Safety nets for rescuers
Lawmakers should consider crafting a law that would put in place a host of benefits for rescuers and first responders that is national in application and funding.
As the National Disaster Risk Reduction and Management Council briefed President Ferdinand Marcos Jr. Monday morning that there was little damage and no casualty from typhoon “Karding,” Bulacan local government officials were announcing with heavy hearts the death of five local rescuers earlier reported to have gone missing.
San Miguel Mayor Roderick Tiongson said the five belonged to the Bulacan Provincial Disaster Risk Reduction and Management Office and were responding to cries for help from residents of flood-hit barangays in his town when all contact with them stopped. The five were found to have drowned, according to Tiongson, with pictures of the fatalities making the rounds of social media heart-rending.
Governor Daniel Fernando confirmed the deaths in what should underscore the perils that rescuers face whenever they are called to action to save lives during natural and man-made calamities. Rescuers oftentimes find themselves in need of rescue as disasters like erupting volcanoes and raging typhoons have never been selective in trying to make victims of us all, as long as we are within their claws.
Tiongson narrated that the Bulacan PDRRMO members were deployed at about 4 a.m. to rescue residents in Barangays Tigpalas and Samias when floodwater in those areas reached over six feet. In life, the five, along with all of the unsung rescuers across the nation, are much appreciated by the besieged that they aid; in death, they are transformed into modern-day heroes the nation looks up to for selfless inspiration on gambling with their own lives so others may live.
Disaster damage estimates and casualty counts have always been an hour-by-hour affair; thus, it was understandable that the passing of the five rescuers was yet to make the national tally when the President was briefed. As this sees print, we would have gotten a clearer sense of how devastating “Karding” has been or, as President Marcos said, how “lucky” we had been in sustaining minimal damage and casualties from a howler that reached Signal No. 5.

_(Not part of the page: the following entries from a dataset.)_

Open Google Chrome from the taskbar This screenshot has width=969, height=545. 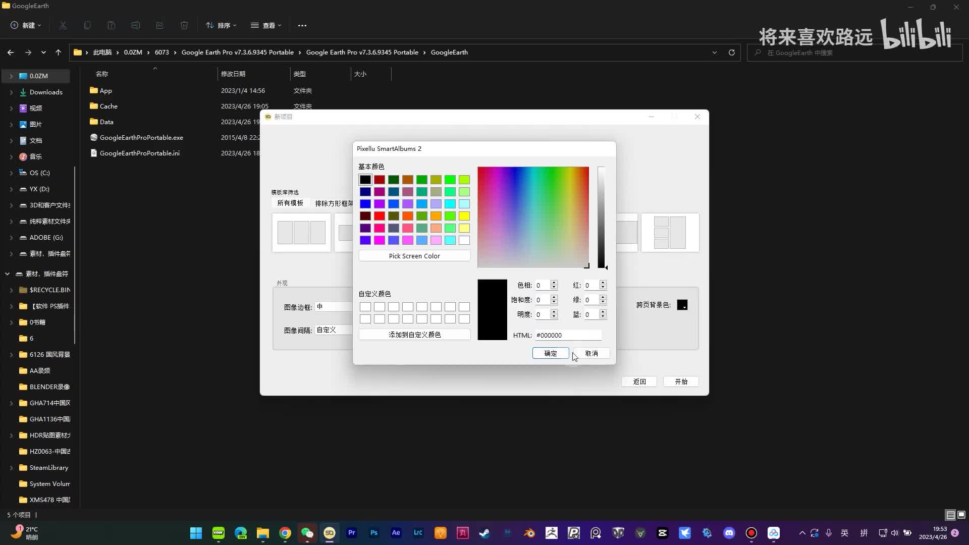click(x=285, y=533)
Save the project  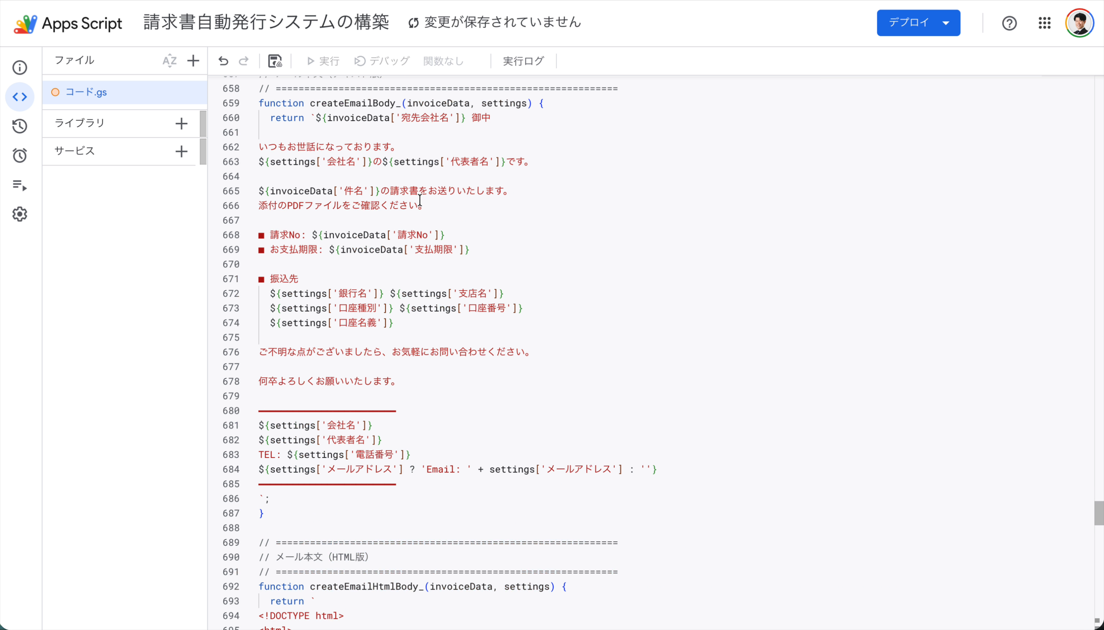(x=275, y=61)
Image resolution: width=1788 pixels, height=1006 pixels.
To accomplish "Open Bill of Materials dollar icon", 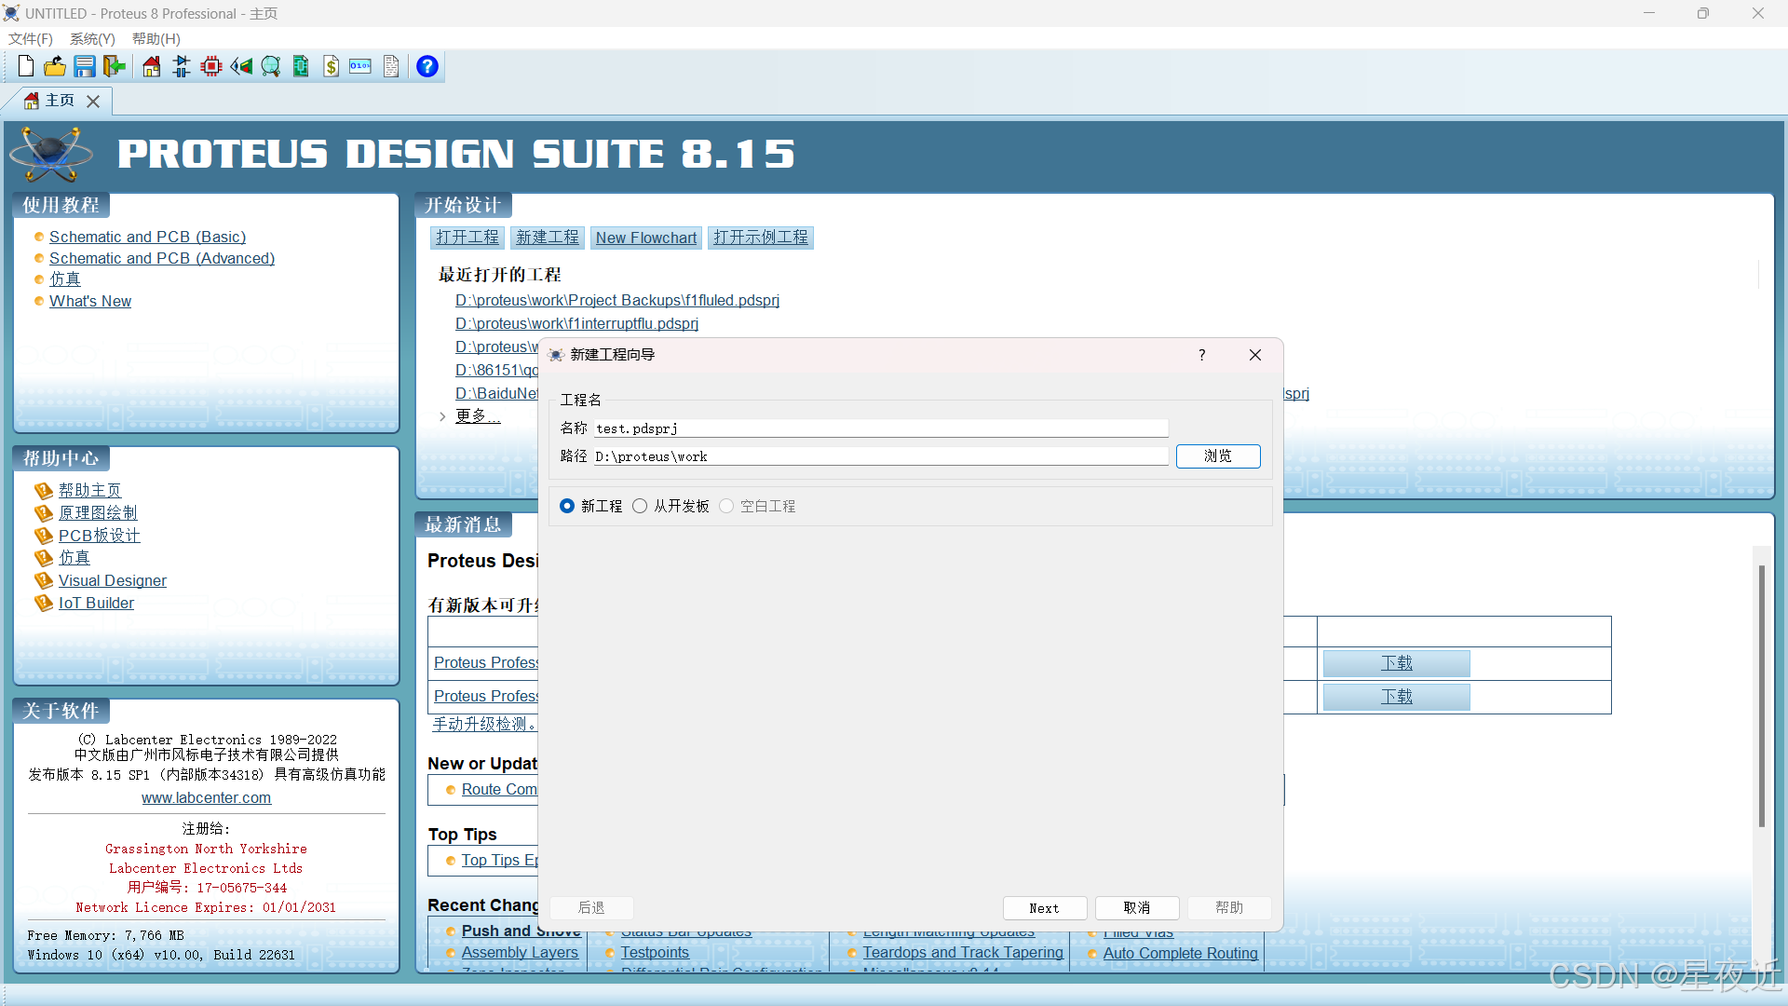I will pos(331,66).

Nonetheless, the heroes of Bulacan have families whom the government must now take care of. Maybe both the national and local governments can cobble up something like the P1 million that had been given as a lump sum to the respective families of each health worker who died from exposure to Covid-19. Like the star-crossed health workers killed by Covid, the Bulacan rescuers gave up their own lives answering the call of duty.
While money cannot take the place of lost loved ones, it — along with other support like scholarships for those children left behind — can help the families of the deceased personnel cope somehow. Likewise, this tragedy should spur the government, especially lawmakers, to concretize or codify into law commensurate benefits for first responders and rescuers during calamities.
First responders would have more peace of mind if they know that they or their families have benefits like medical care, disability pay and death remuneration in the event that they sustain injuries or worse die from doing their jobs. It’s true that Republic Act 10121, or the Philippine Disaster Risk Reduction and Management Act of 2010, have devolved to local governments the responsibility to serve as first responders to natural and man-made calamities.
Likewise, RA 7160, or the Local Government Code of 1991, mandates LGUs to undertake rescue operations, provide immediate relief assistance and set up and manage evacuation centers at the first instance of disaster occurrence.
Notwithstanding RAs 10121 and 7160, lawmakers should consider crafting a law that would put in place a host of benefits for rescuers and first responders that is national in application and funding, similar to the benefits enjoyed by members of the uniformed services like the Philippine National Police and the Armed Forces of the Philippines.
While many local government units are financially capable of providing benefits commensurate to the risks faced by calamity first responders, nothing would beat putting the resources of the State itself into providing safety nets for our rescuers.